My overarching interest in the interaction between sexual selection and natural selection has led me to study speciation. In particular, some of my previous theoretical work (see below) suggested that condition dependent sexual selection can increase rates of adaptation in traits under natural selection. This work has implications for speciation. My current work on speciation takes two forms, one empirical and one theoretical. In collaboration with Maria Servedio I have recently completed a comparison of the relative strength of premating, postmating-prezygotic and postzygotic fitness costs to hybridization between two closely related species of Drosophila (D. pseudoobscura and D. persimilis). Maria and I have also constructing a model to examine how conspecific gamete preference (sperm or pollen preference) can affect the evolution of premating isolation. This model should allow us to examine how condition dependent sexual selection affects the rate of speciation.

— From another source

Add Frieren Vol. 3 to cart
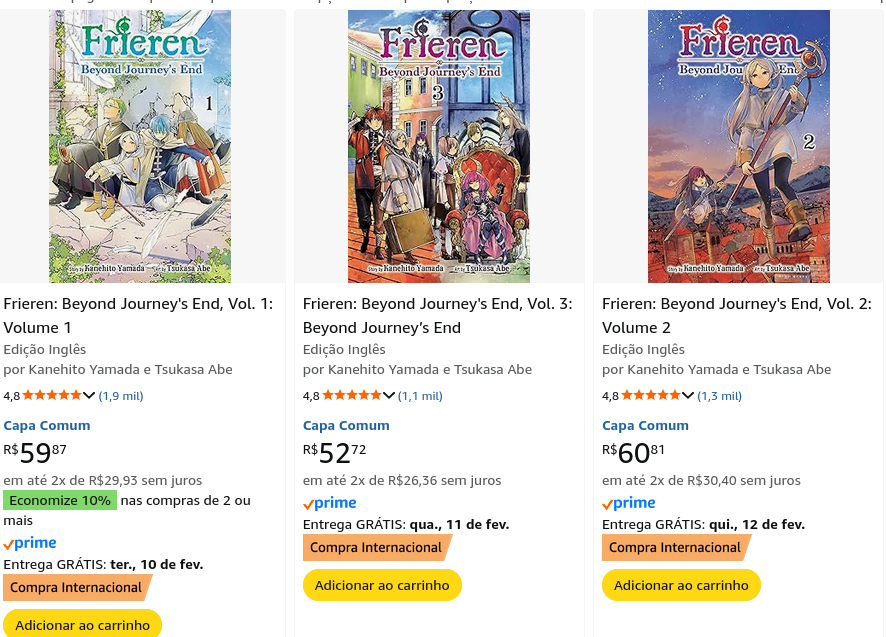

Sex differences in autosomal recombination rates

I am also currently testing hypotheses about the role of sexual selection in the evolution of sexual differences in autosomal recombination rates. This work has both empirical and theoretical aspects. The evolution of sex differences in recombination rates is a particularly interesting example of interaction between sexual and natural selection at the molecular level. As part of this work I am beginning molecular genomic analyses comparing expression patterns for genes involved in recombination in several species of Drosophila including Drosophila ananassae, where there is recombination in both sexes.